Что такое такт? Понимание истины и прощение. Прощать — значит давать больше, ставить на то, что есть, чтобы запустить все с начала, чтобы позволить депрессивному человеку (чужаку, замкнутому на своей собственной травме) начать все заново и дать ему возможность новой встречи. Лучше всего серьезность этого прощения проявляется в той концепции, которую разрабатывал Достоевский, исследуя смысл меланхолии, — прощением оказывается эстетическая деятельность, находящаяся между страданием и отыгрыванием. Здесь о себе дает знать православие Достоевского, которое пронизывает все его творчество. И здесь же — а не в месте воображаемого сообщничества с преступным миром — берет начало то болезненное впечатление, которое его тексты вызывают у современного читателя, захваченного нигилизмом.
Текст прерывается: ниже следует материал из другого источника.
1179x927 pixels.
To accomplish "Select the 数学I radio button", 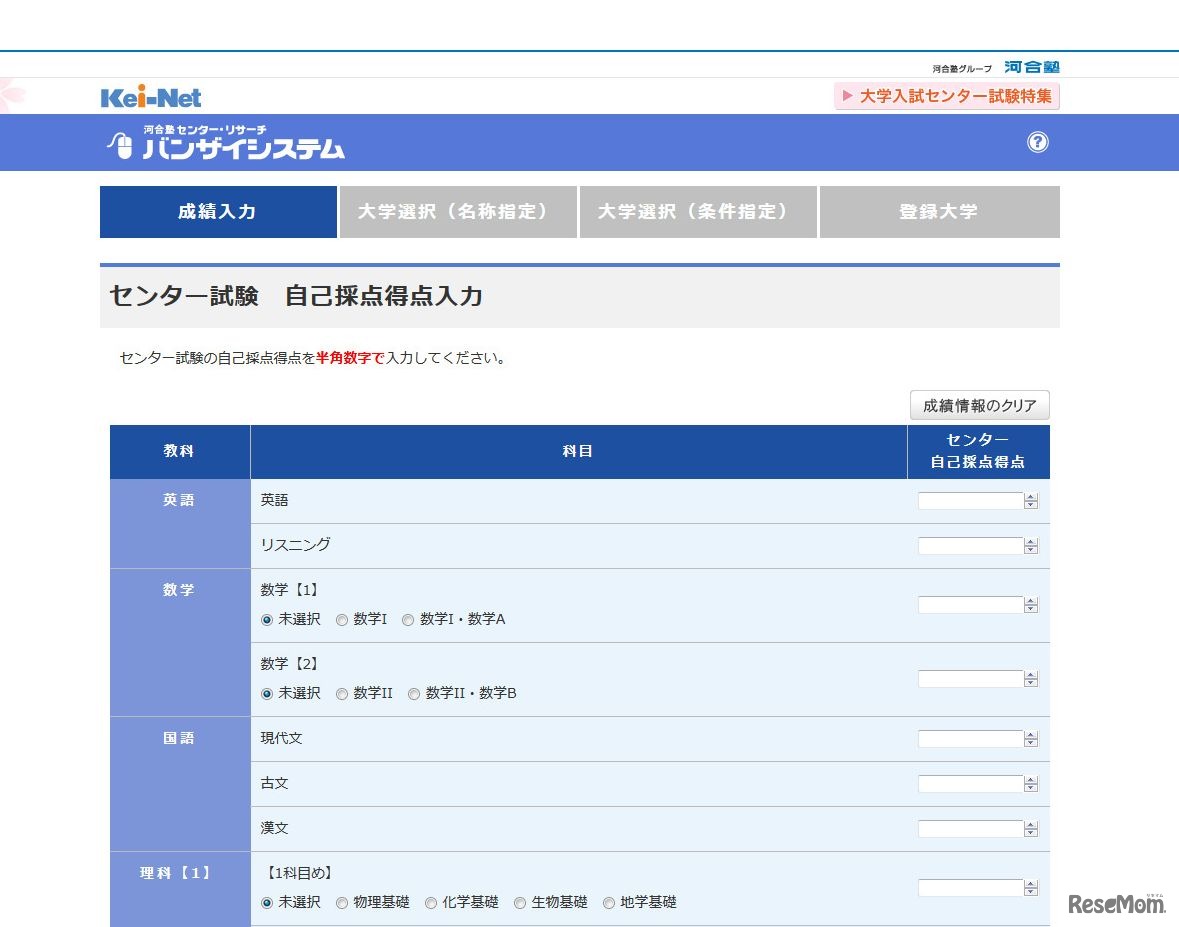I will tap(341, 620).
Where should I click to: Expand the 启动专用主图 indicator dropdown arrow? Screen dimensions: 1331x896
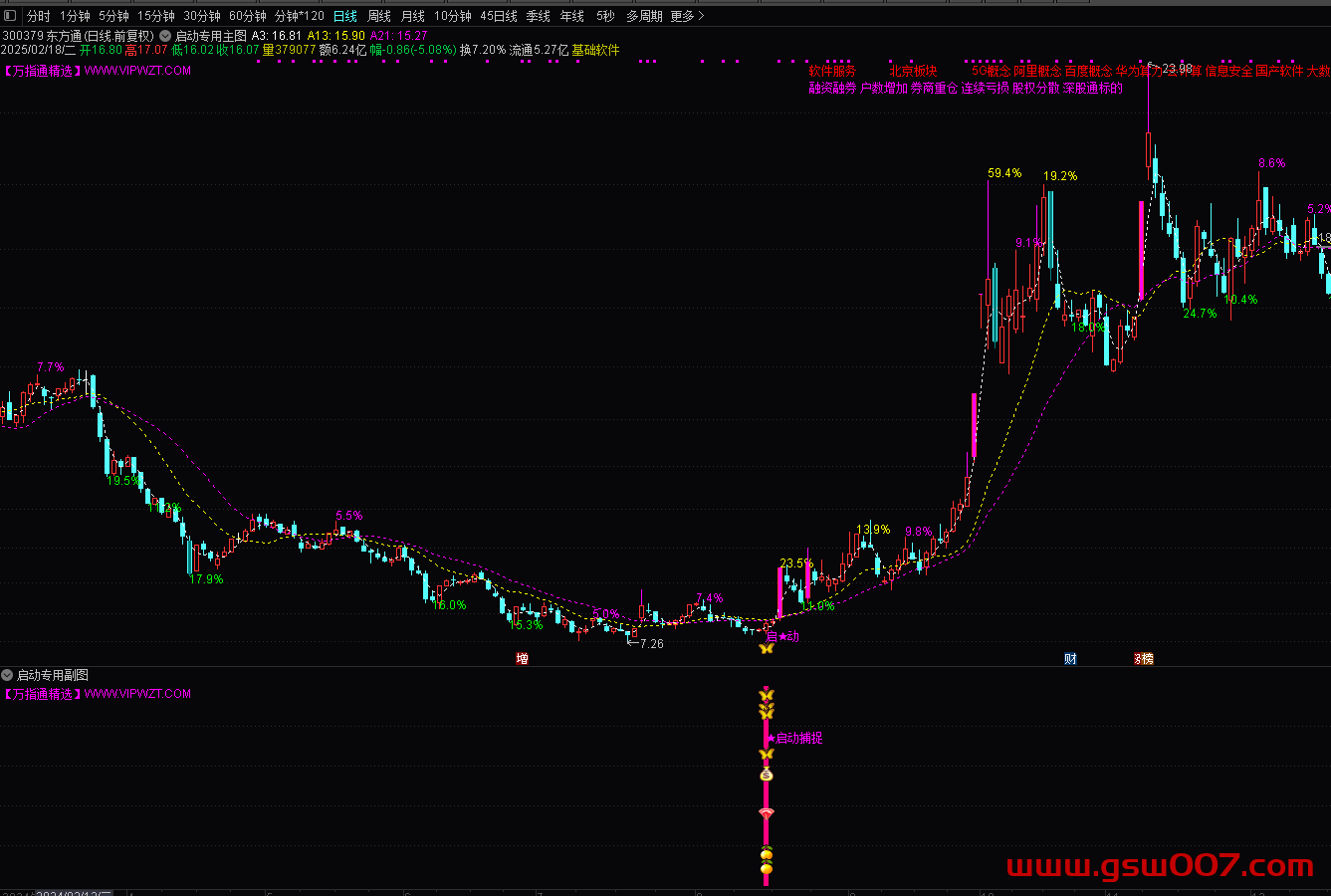point(165,36)
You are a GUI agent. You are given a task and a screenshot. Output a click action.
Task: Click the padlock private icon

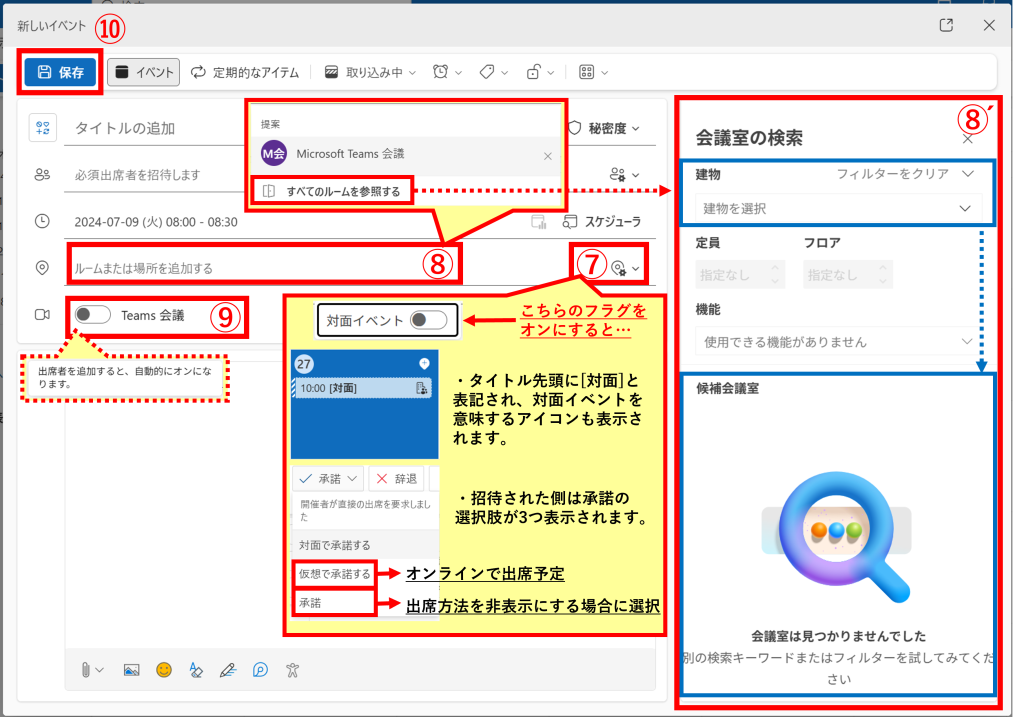(535, 72)
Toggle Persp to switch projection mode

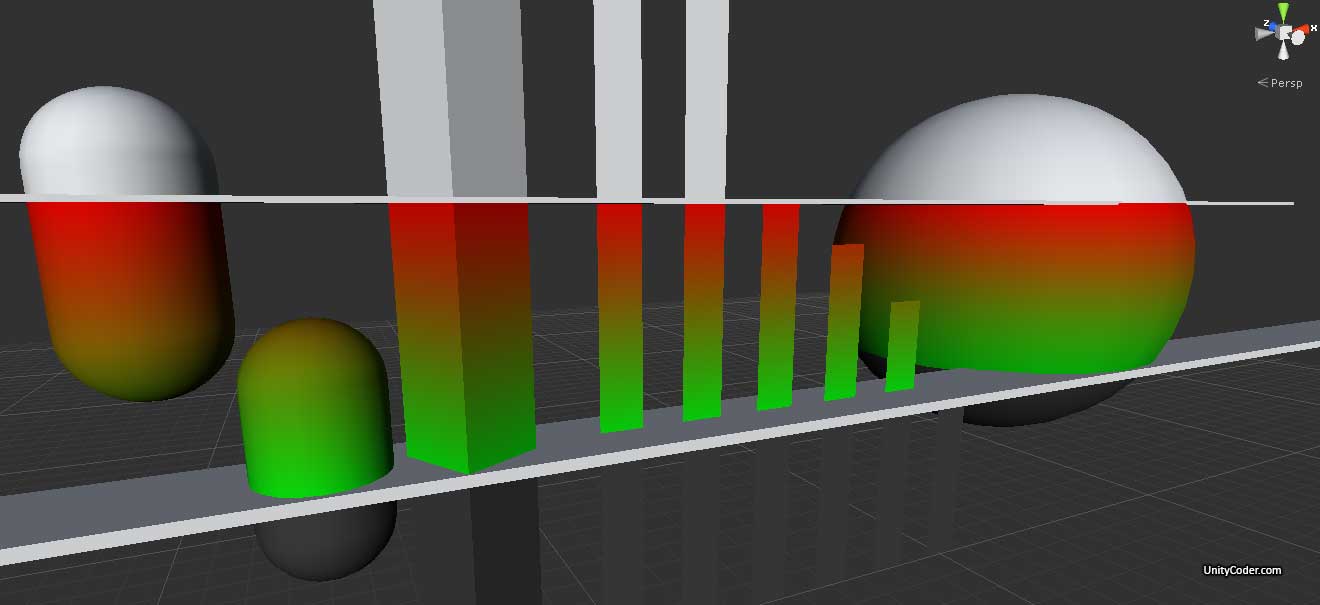[1288, 83]
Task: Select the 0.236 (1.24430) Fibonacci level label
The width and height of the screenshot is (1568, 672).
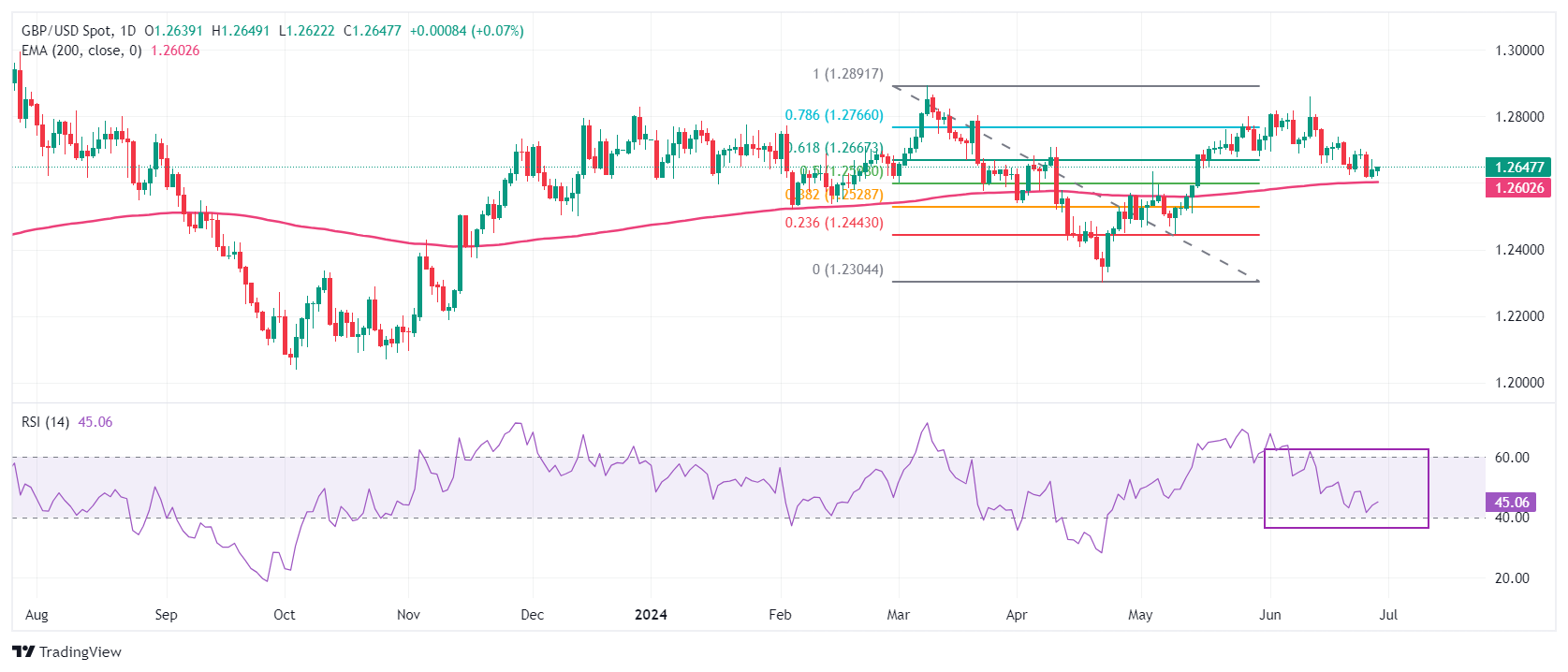Action: pos(833,223)
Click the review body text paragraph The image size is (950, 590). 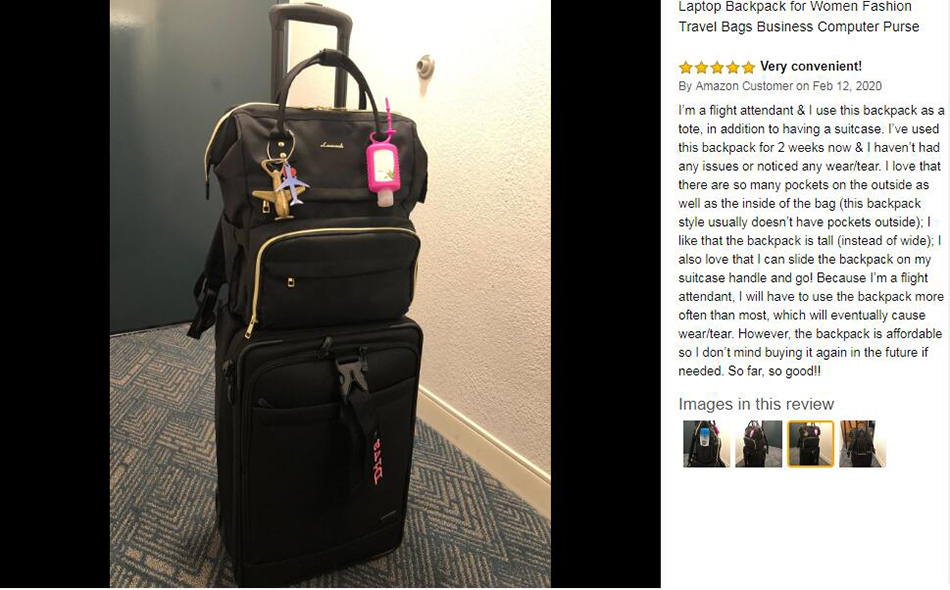pyautogui.click(x=811, y=240)
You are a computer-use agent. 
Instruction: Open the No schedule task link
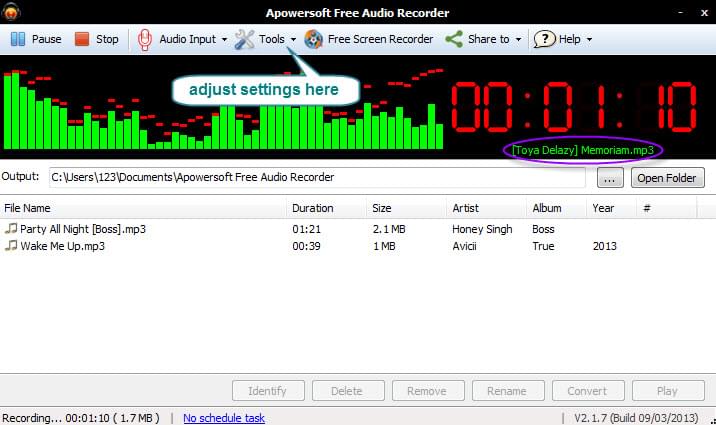tap(224, 417)
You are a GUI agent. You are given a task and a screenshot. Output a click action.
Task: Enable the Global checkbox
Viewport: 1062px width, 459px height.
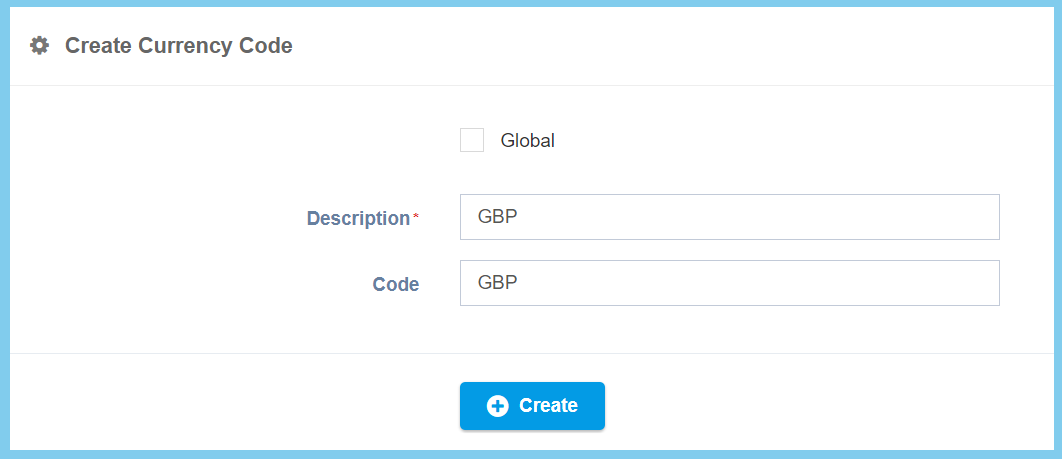tap(472, 140)
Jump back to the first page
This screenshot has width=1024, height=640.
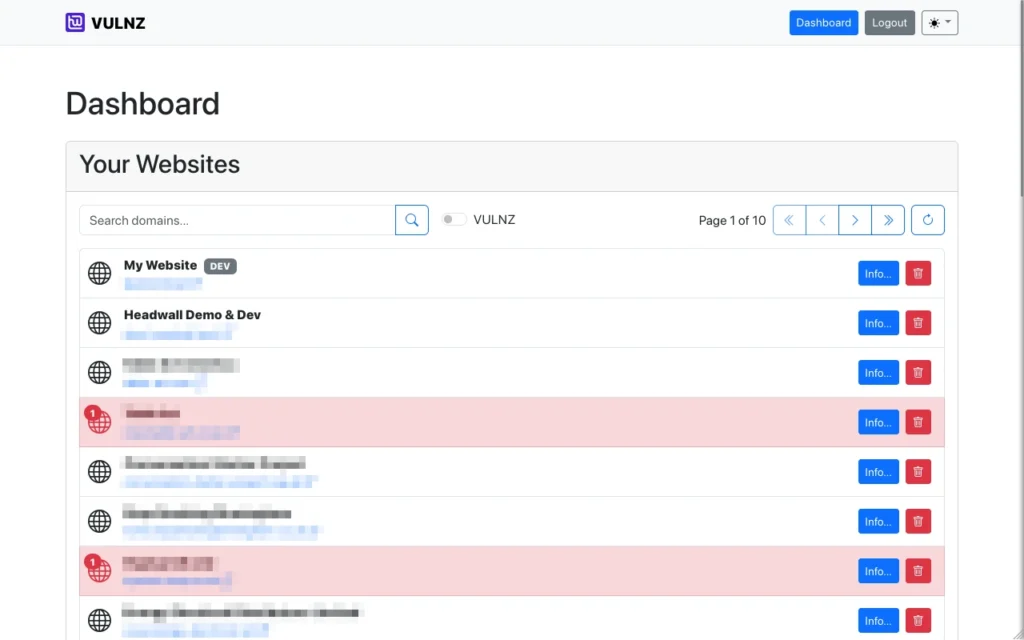[x=788, y=219]

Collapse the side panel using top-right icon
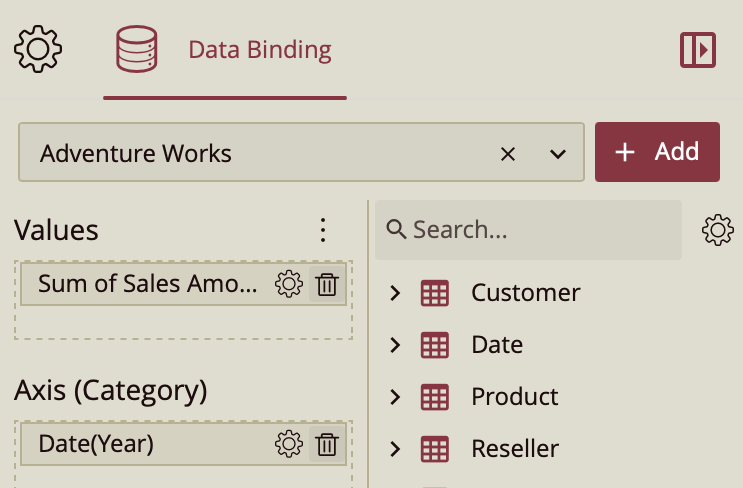(697, 49)
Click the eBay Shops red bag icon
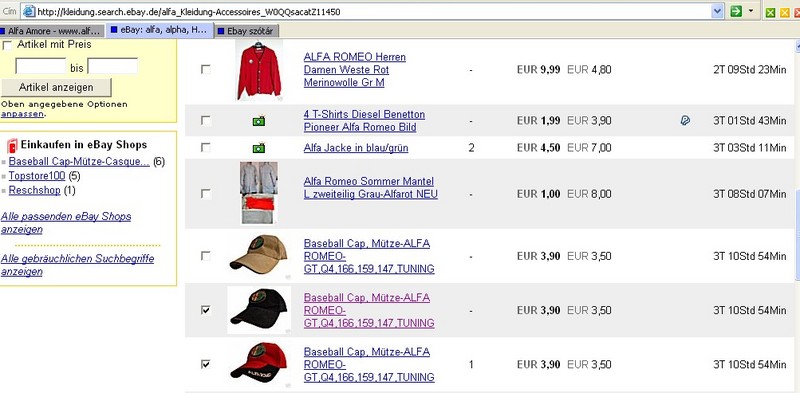The width and height of the screenshot is (800, 393). point(12,145)
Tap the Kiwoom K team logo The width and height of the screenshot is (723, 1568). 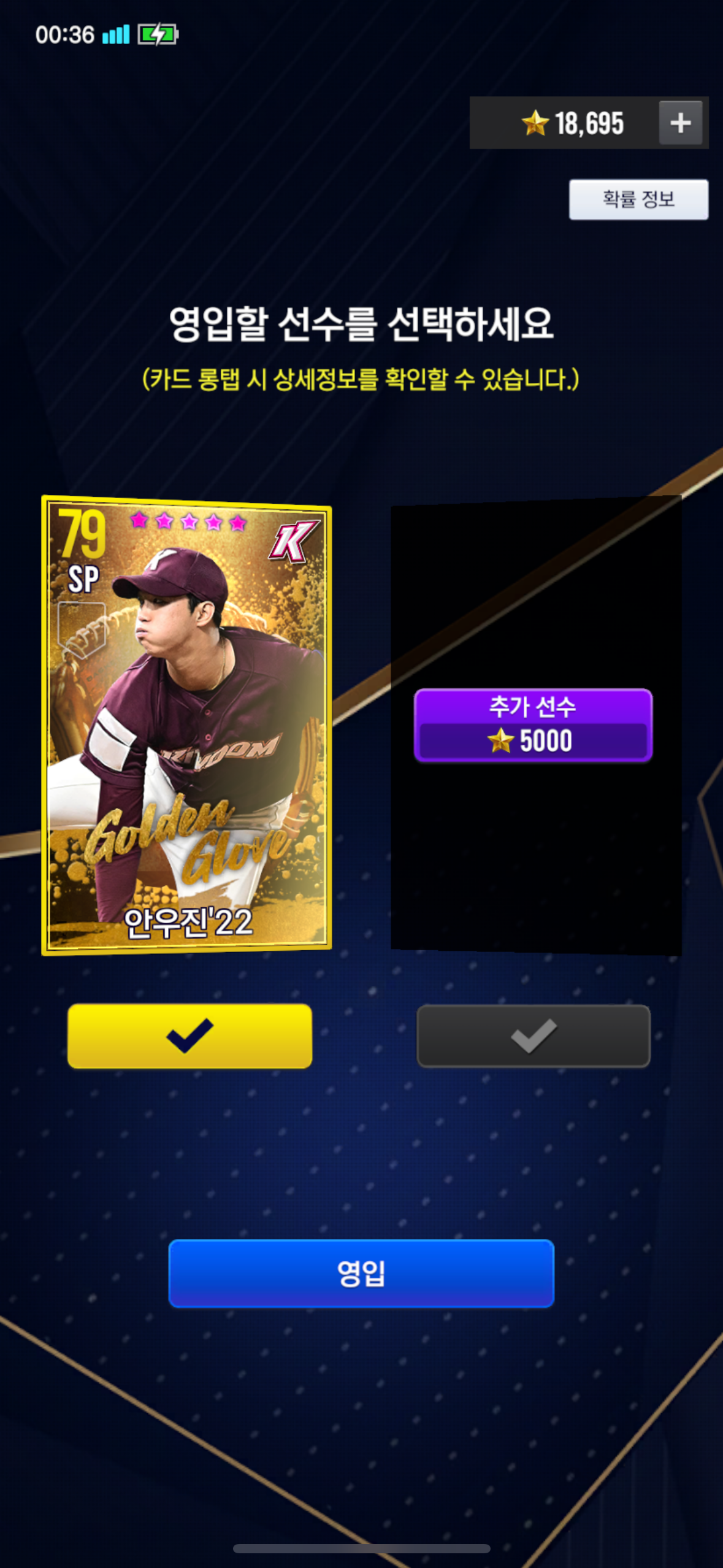[x=294, y=541]
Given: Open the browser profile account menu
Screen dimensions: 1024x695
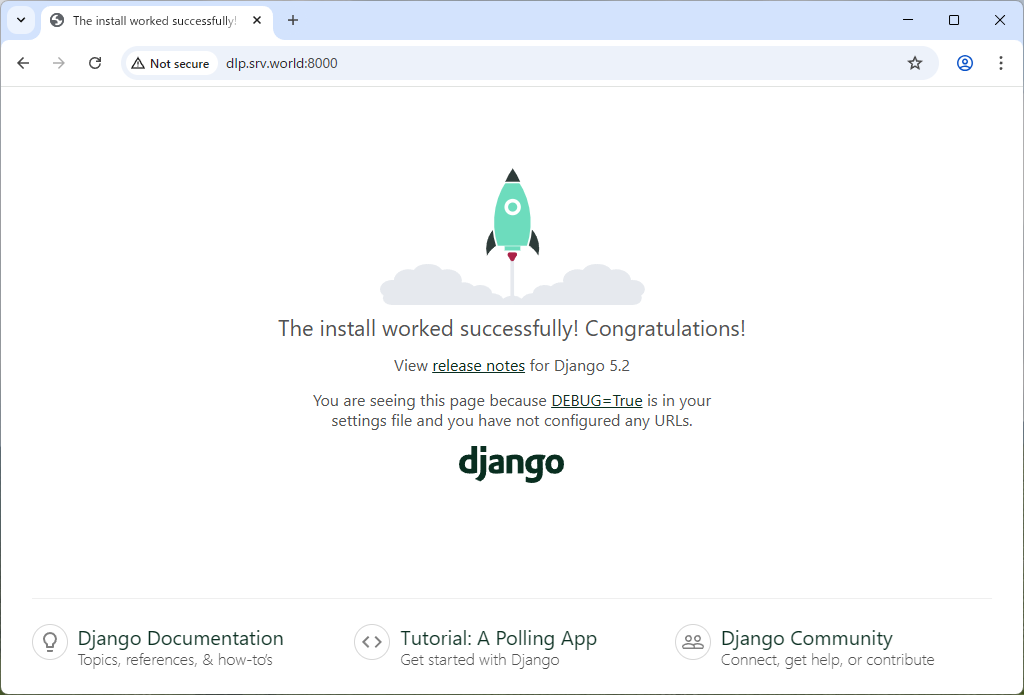Looking at the screenshot, I should (964, 62).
В самом деле, все современные проклятия в адрес христианства — включая и те, что были высказаны Ницше, — являются проклятиями прощения. Однако такое «прощение», понимаемое как потворство падению, расслабленности и отказу от усилия, — это, быть может, лишь то, как представляют себе некое декадентское христианство. Напротив, серьезность прощения — того прощения, что задействовано в теологической традиции и что реабилитируется эстетическим опытом, который отождествляется с низостью, чтобы пройти через нее, назвать ее и развернуть, — внутренне присуща экономии психического возрождения. Поэтому-то она всегда проявляется под благожелательным напором психоаналитической практики. С этой позиции, «извращение христианства», заклейменное Ницше на примере Паскаля[161] и получающее столь значительное развитие в амбивалентности эстетического прощения у Достоевского, является мощным оружием против паранойи, враждебной прощению. Хорошим примером тут оказывается траектория Раскольников а, идущая через его меланхолию, его террористическое отрицание и наконец достигающая признания, в котором кроется возрождение.
Идея прощения проходит через все произведения Достоевского.
В «Униженных и оскорбленных» (1861) мы на самых первых страницах сталкиваемся с неким ходячим трупом. Это тело, напоминающее мертвеца, но на самом деле стоящее на пороге смерти, преследует воображаемое Достоевского. Когда в 1867 году в Базеле он увидит картину Гольбейна, его впечатление от нее, несомненно, будет таким, словно бы он встретил старого знакомца, близкого ему призрака: «Поражала меня тоже его необыкновенная худоба: тела на нем почти не было, и как будто на кости его была наклеена только одна кожа. Большие, но тусклые глаза его, вставленные в какие-то синие круги, всегда глядели прямо перед собою, никогда в сторону и никогда ничего не видя, — я в этом уверен <…> Об чем он думает? — продолжал я про себя, — что у него в голове? Да и думает ли еще он о чем-нибудь? Лицо его до того умерло, что уж решительно ничего не выражает»[162].